The Atlanta Journal-Constitution reported on August 9, “Ten metro Atlanta school districts reported 1,015 cases of the coronavirus in the first days of the new year.”

Lamar County Mississippi put two of its high schools back in virtual mode. On August 9, Superintendent Steven Hampton revealed, “Last week we had 114 positive students with 26 positive faculty members, our employees. We had to quarantine 608 students due to close contact, also 41 employees quarantined. We had 16 outbreaks across our district.”

The Washington Post’s Valerie Strauss described how 200 doctors in Kansas had to fight a superintendent to get a mask mandate imposed. She also explained how state law is stopping Kansas from re-employing virtual learning.
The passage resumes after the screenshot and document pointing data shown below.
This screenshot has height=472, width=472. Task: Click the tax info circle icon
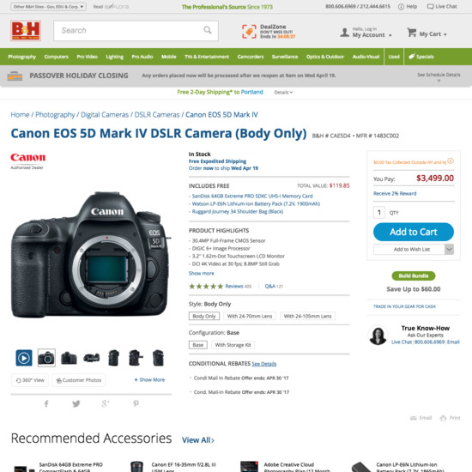click(451, 161)
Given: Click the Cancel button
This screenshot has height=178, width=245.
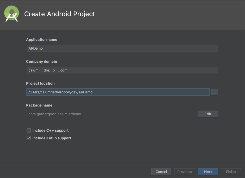Looking at the screenshot, I should coord(161,172).
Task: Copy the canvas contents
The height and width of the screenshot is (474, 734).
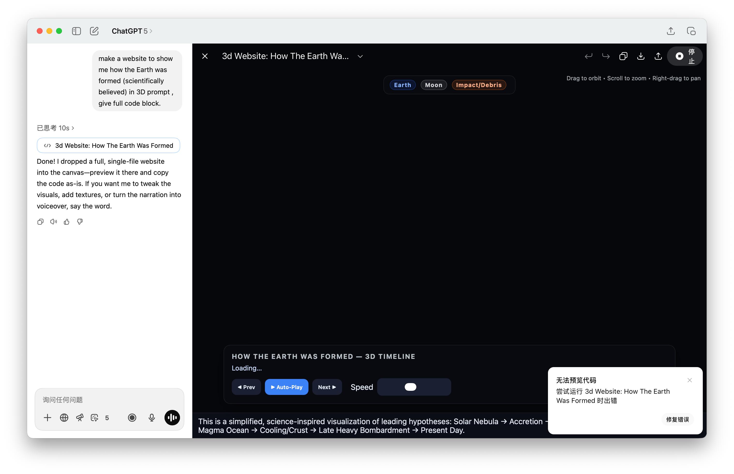Action: coord(623,56)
This is a nationwide crisis that is just starting. We need to take off our rose colored glasses and deal with reality. Making students and teachers safety a priority should not be controversial. Today’s circumstances make forcing large numbers of students into small rooms dangerous.

Until we can vaccinate all students and school staff, prudence says conduct on-line school. Even with the delta variant younger children appear not to be quite as susceptible, it might be safe to bring them into schools if everyone is masked and ventilation is up to par. Until we get all students over 12 and all staff vaccinated, we must use common sense which means stop face to face school.